A design system isn't a Figma file full of components — it's a living agreement between design and engineering about how the product is built. Most fail not at launch, but a year later, when nobody's maintaining that agreement anymore.
Start smaller than feels responsible
The instinct is to design a comprehensive system upfront: every component, every state, every variant. In practice, systems built this way stall before shipping anything, because most of that upfront work is speculative — built for components that don't exist in the real product yet. Start with the five or six components actually used on every screen (buttons, inputs, cards, navigation) and expand from real, observed need.
Tokens before components
Define your design tokens — color, spacing, typography scale — before building components on top of them. A button built directly with hard-coded colors and pixel values has to be manually updated every time the brand shifts. A button built on tokens updates automatically when the token changes, which is the entire point of having a system instead of just a component library.

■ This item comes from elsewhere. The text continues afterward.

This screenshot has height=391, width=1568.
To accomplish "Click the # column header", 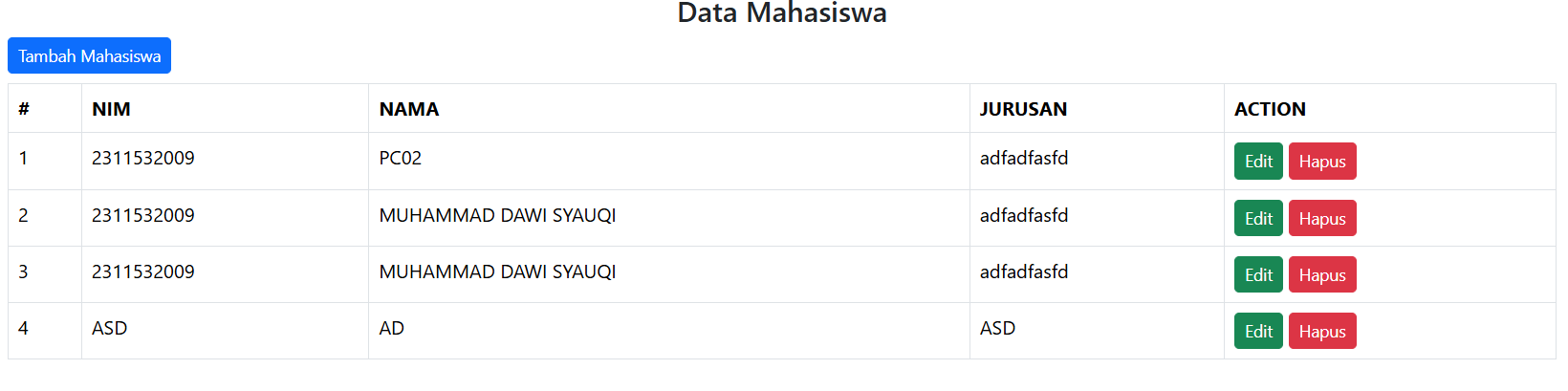I will 24,109.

One source of truth, not two
The most common way design systems drift is when Figma and the actual codebase quietly diverge — a component gets tweaked in code during a deadline crunch, and nobody updates the design file, or vice versa. Decide explicitly which one is the source of truth for each token, and build a process (even a manual one, like a shared changelog) to keep the other in sync.

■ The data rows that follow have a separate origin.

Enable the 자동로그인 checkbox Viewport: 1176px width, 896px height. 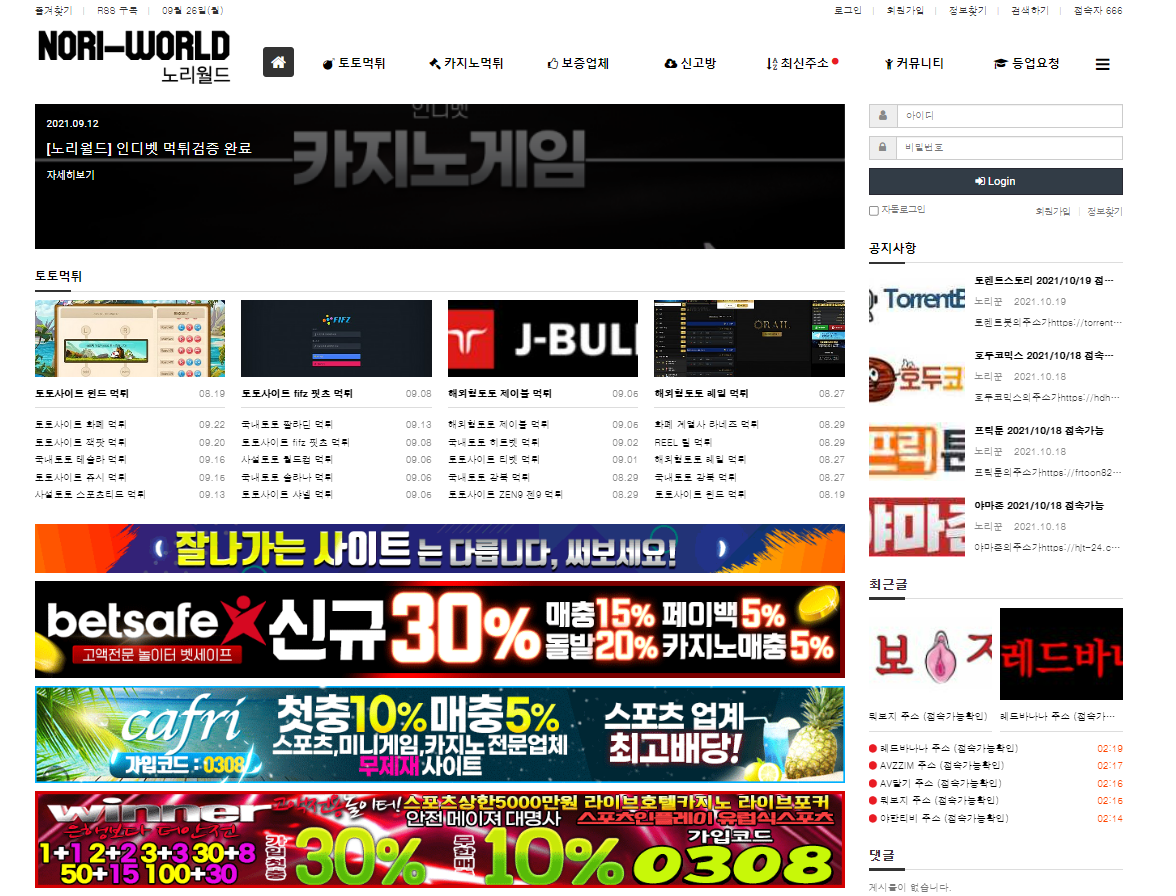click(874, 211)
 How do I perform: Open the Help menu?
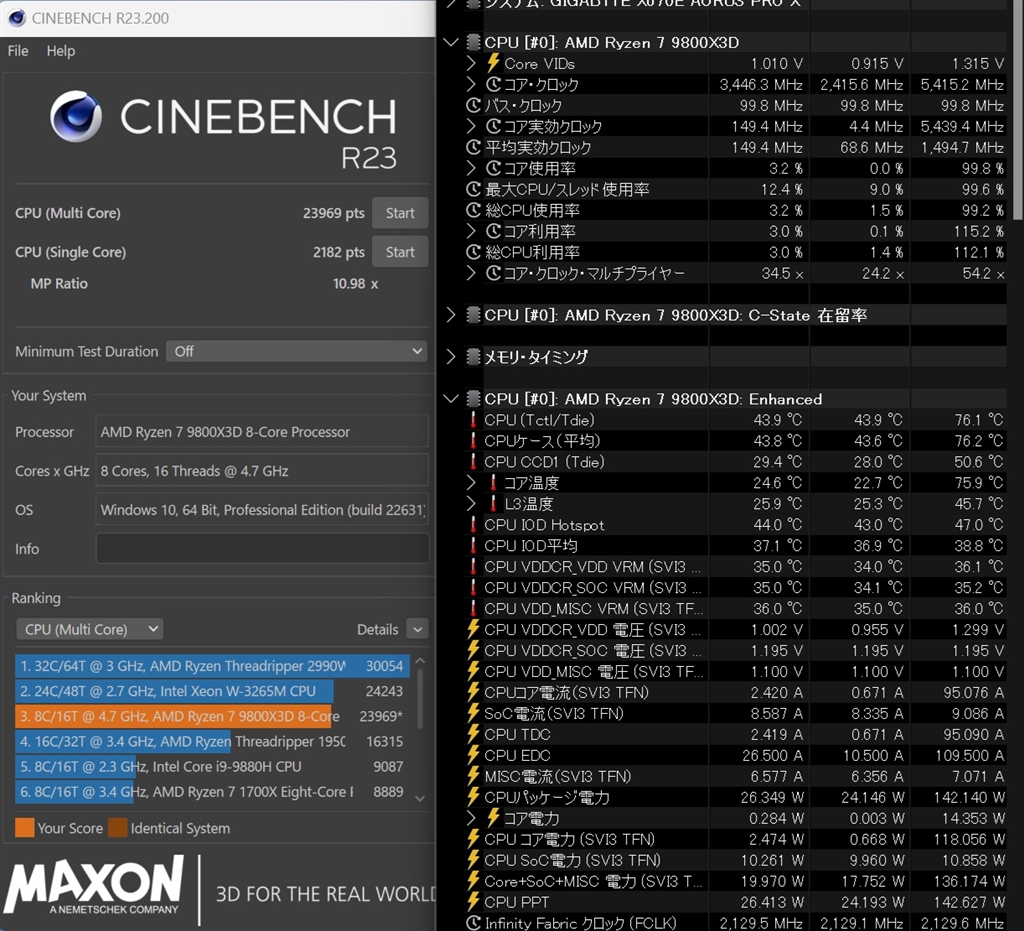pyautogui.click(x=60, y=51)
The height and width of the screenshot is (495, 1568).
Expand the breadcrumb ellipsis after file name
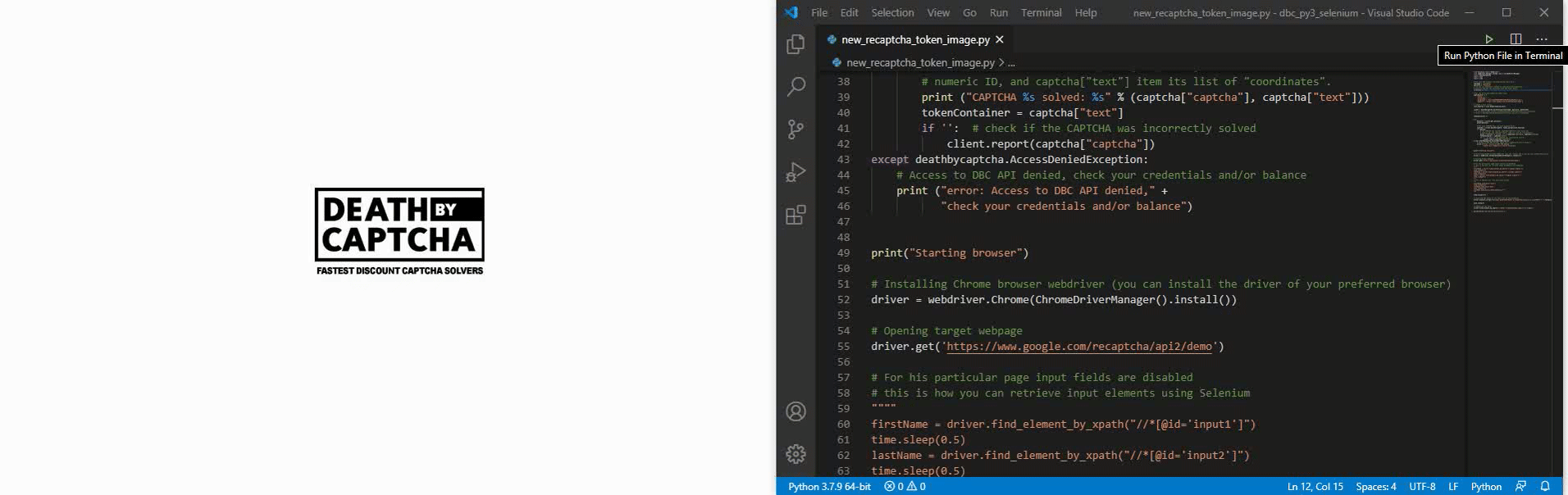(x=1011, y=62)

Document the "why," not just the "what"
A component library shows what exists. Good documentation explains why — why this button variant exists, when to use it versus the alternative, what NOT to do with it. Without the "why," new team members either avoid the system (unsure how to use it correctly) or misuse it (guessing), and both outcomes erode consistency over time.

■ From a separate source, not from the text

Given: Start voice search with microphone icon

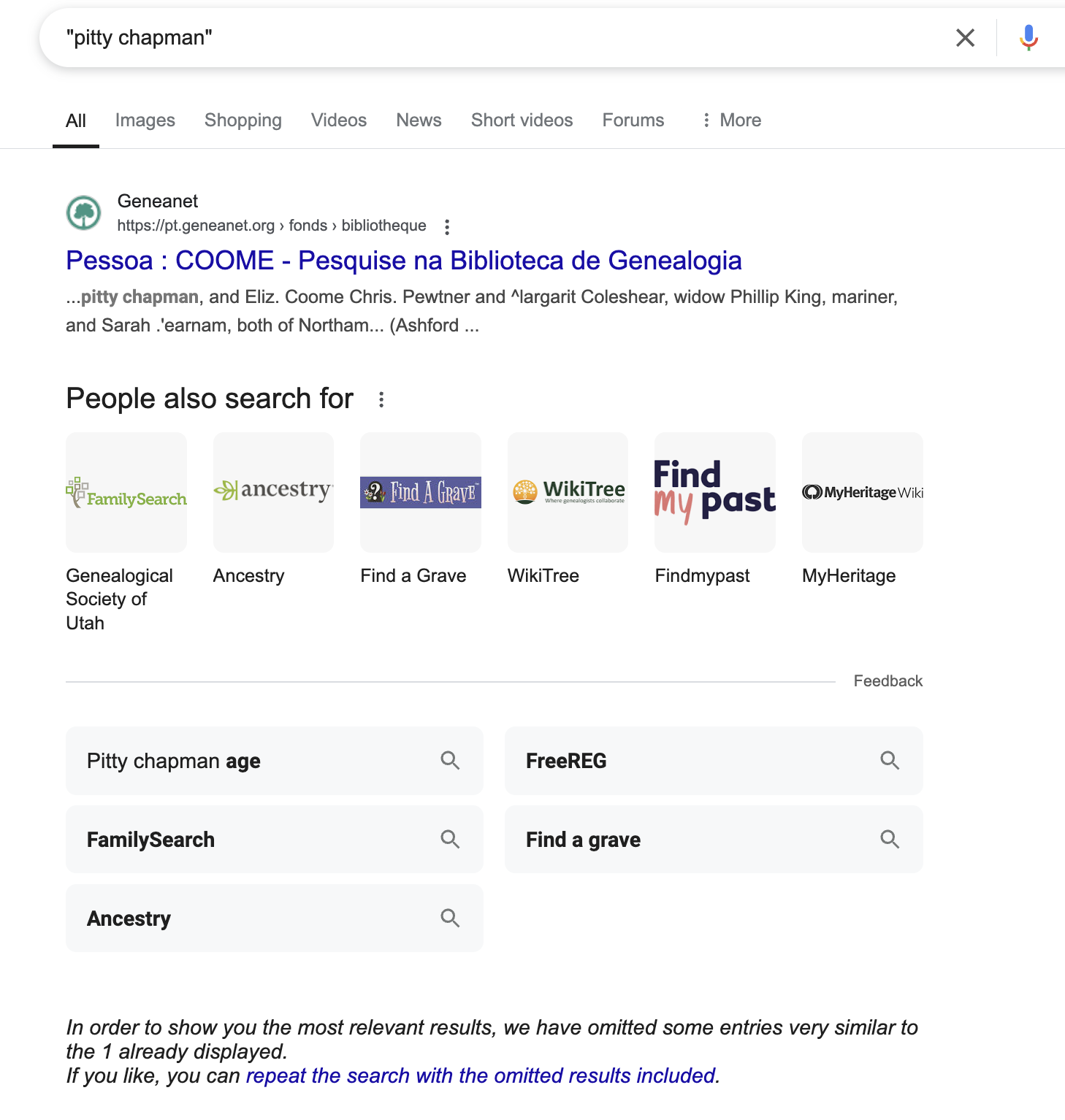Looking at the screenshot, I should pyautogui.click(x=1028, y=37).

A design system's real job isn't to look complete on day one — it's to make the correct choice the easiest choice for someone building the fiftieth screen, a year from now, who never met the person who built the first one.
Assign real ownership
A system with no owner accumulates inconsistent exceptions until it's not really a system anymore — just a folder of components people copy and modify freely. Someone (or a small rotating group) needs explicit responsibility for reviewing additions, resolving inconsistencies, and saying no to one-off exceptions that would fragment it.
The takeaway
Start narrow and expand from real usage, build on tokens rather than hard-coded values, keep design and code from silently drifting apart, document intent rather than just appearance, and give someone real ownership. That's what separates a system that's still useful in year three from one that quietly became shelfware.